- PAGE EXCERPT -

--- Begin ---

Pine Banks is a  park located in the cities of Malden and Melrose, Massachusetts. It was donated by former Mayor of Malden Elisha S. Converse to be used "forever as a public park". The agreement was that both towns had equal ownership, responsibility, and power, which is still the case today; the non–profit Board of Trustees owns the park, with equal representation from both cities.

The area was once inhabited by the Massachusett Native American tribe. It was later the home of the Lynde family in the early 18th century, and then became the public park that it is today.

Geography 

The structure of Pine Banks was formed millions of years ago when volcanoes (now inactive) and earthquakes shaped the area. As a result, there are rocky cliffs throughout the park, and even a fault line just south of the park. In addition to that, thousands of years ago, receding glaciers formed an esker which can be seen at the park as an elevated path.

The largest cliff, which is made of solid bedrock, rises 40–50 feet straight up to form Mount Ephraim, which overlooks the whole park. This is the highest point, but not the only point of elevation in the park. There are other, smaller hills and cliffs.

There is a small shallow pond just south of Mount Ephraim that was sometimes called Island Pond but now is usually not named. The pond's banks are fairly marshy, making it a good home for frogs, turtles and snakes. It is highly unlikely that any fish call this pond home.

--- End ---

- GIVEN TASK -
Continue the Pine Banks park article from its last sentence, in the same encyclopedic style.

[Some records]
--- Begin ---

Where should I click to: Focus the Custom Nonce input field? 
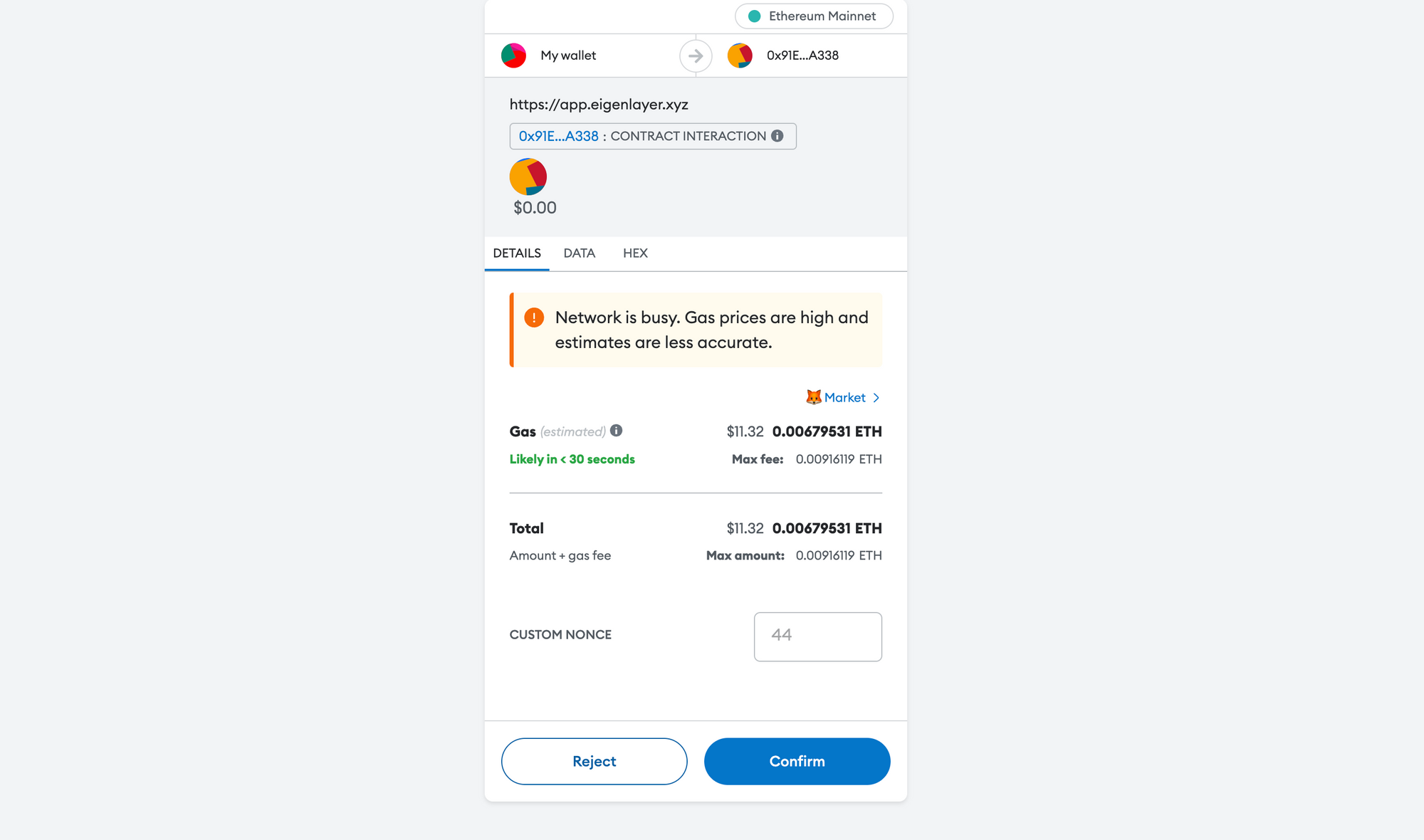(818, 637)
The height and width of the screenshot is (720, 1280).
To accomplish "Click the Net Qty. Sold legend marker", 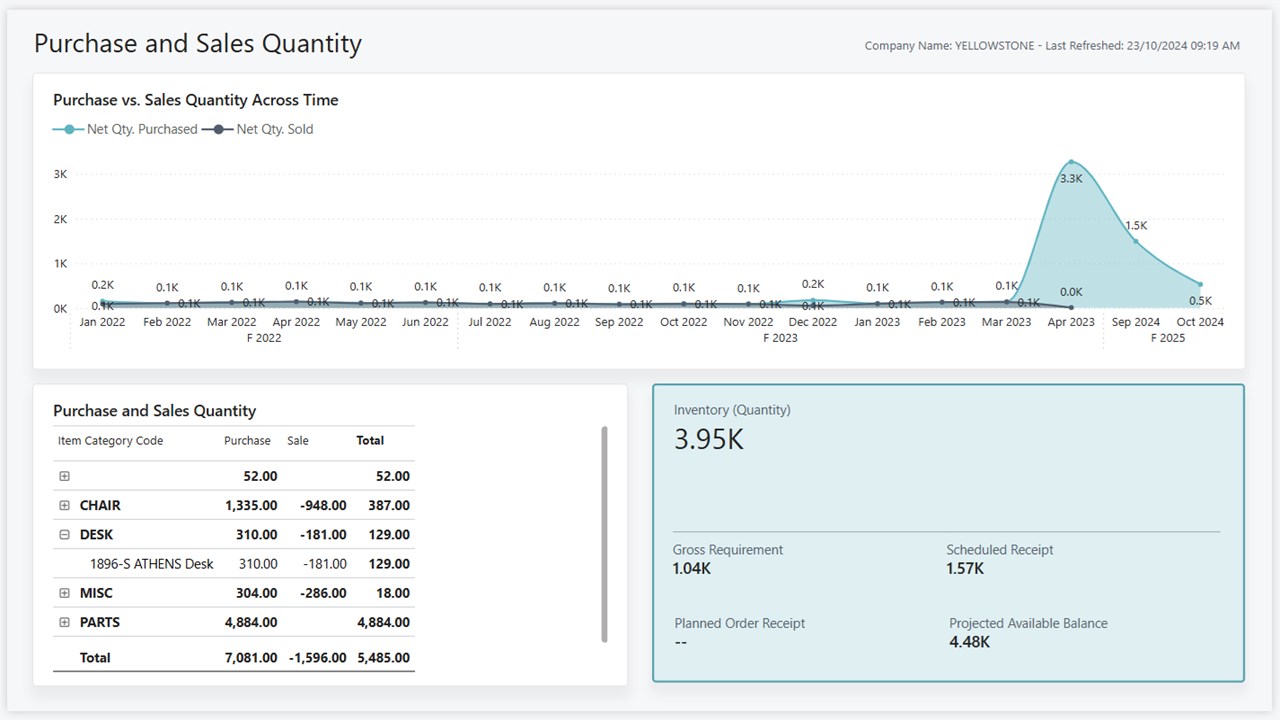I will (218, 129).
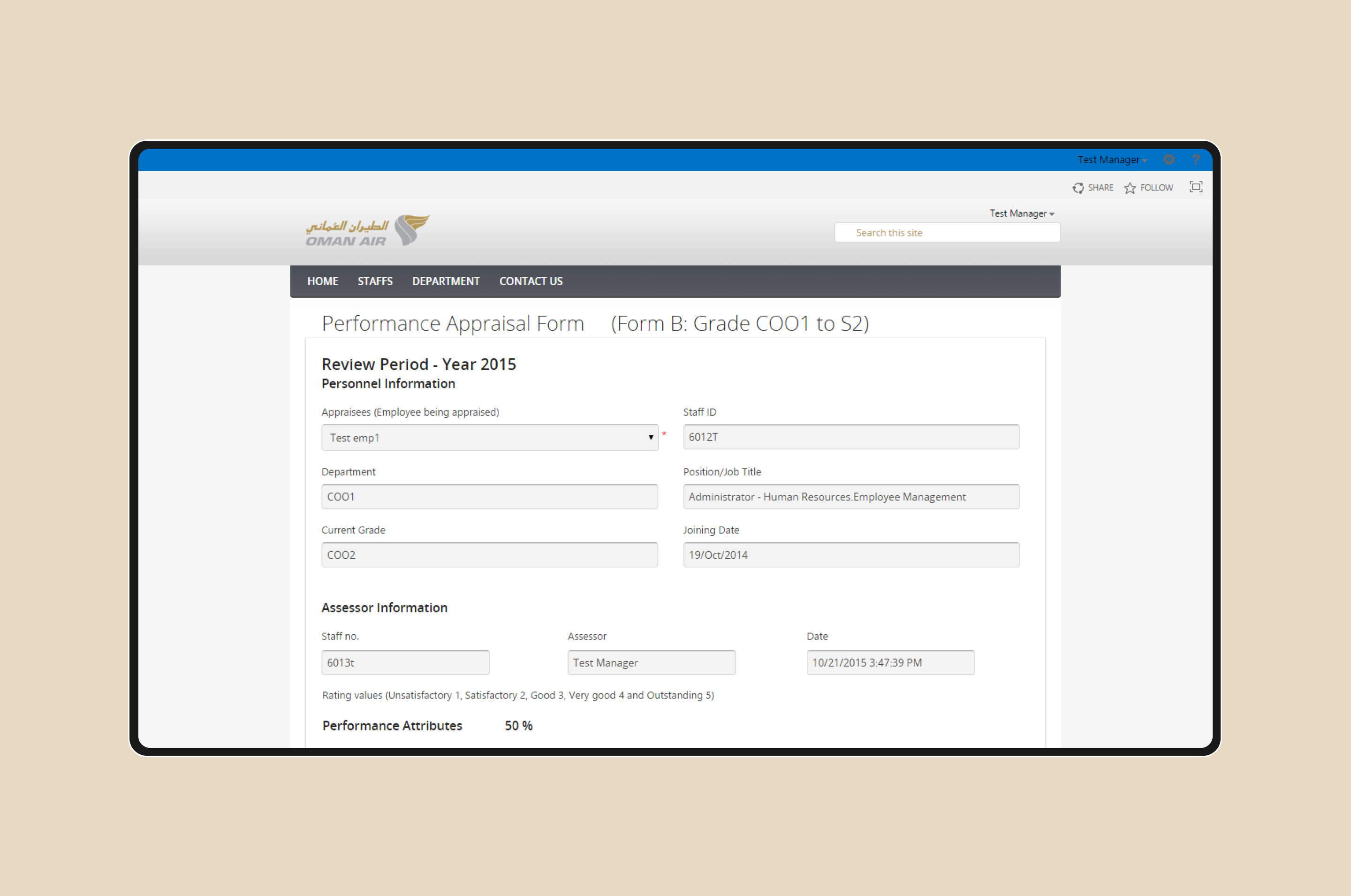Open the Appraisees dropdown showing Test emp1
Viewport: 1351px width, 896px height.
(x=490, y=437)
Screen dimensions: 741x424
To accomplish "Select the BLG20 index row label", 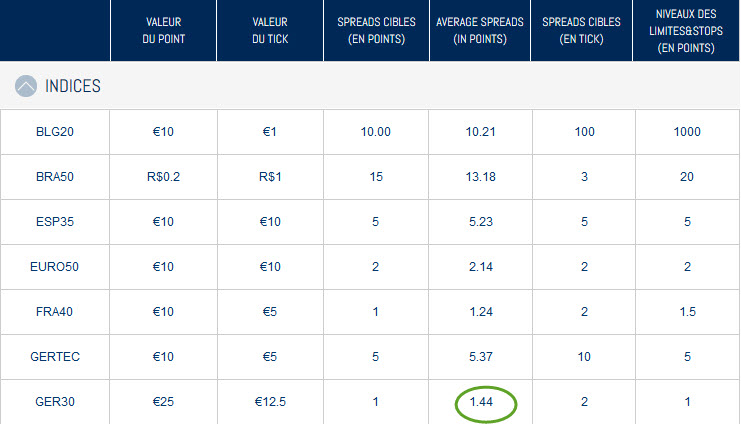I will pyautogui.click(x=55, y=129).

--- End ---

- ANSWER TO THIS TASK -
In addition to the pond, there are other small creeks and wetlands throughout the park. One of these small creeks once connected to the Malden River.

Park facilities 

In addition to being a natural forest area, Pine Banks is also a recreational park. Centered in the park near the pond is a child's playground, containing swings, slides, and other equipment. In the playground there are also two long picnic tables sheltered by a roof. Many birthday parties are celebrated here, but reservations are required.

North of the wooded area there are several fields: One softball field, two full size baseball fields, a quarter mile track with soccer field inside it, and a newly renovated Rugby field. Many sporting events are held at these fields, including soccer games. There are many lights that sufficiently light up the fields for night games. Parking is located in close proximity to the fields.

Pine Banks once contained a golf course, but that is no longer in existence. The course was where the present-day fields are.

There was once a zoo that was home to such animals as goats, donkeys, peacocks, ducks and other assorted animals. The zoo was removed in the early to mid-1990s.

The park also contains an international regulation-size rugby pitch and is home to the Mystic River Rugby Club (Rugby Union), the current 2018 Division 1 USA Rugby Champions.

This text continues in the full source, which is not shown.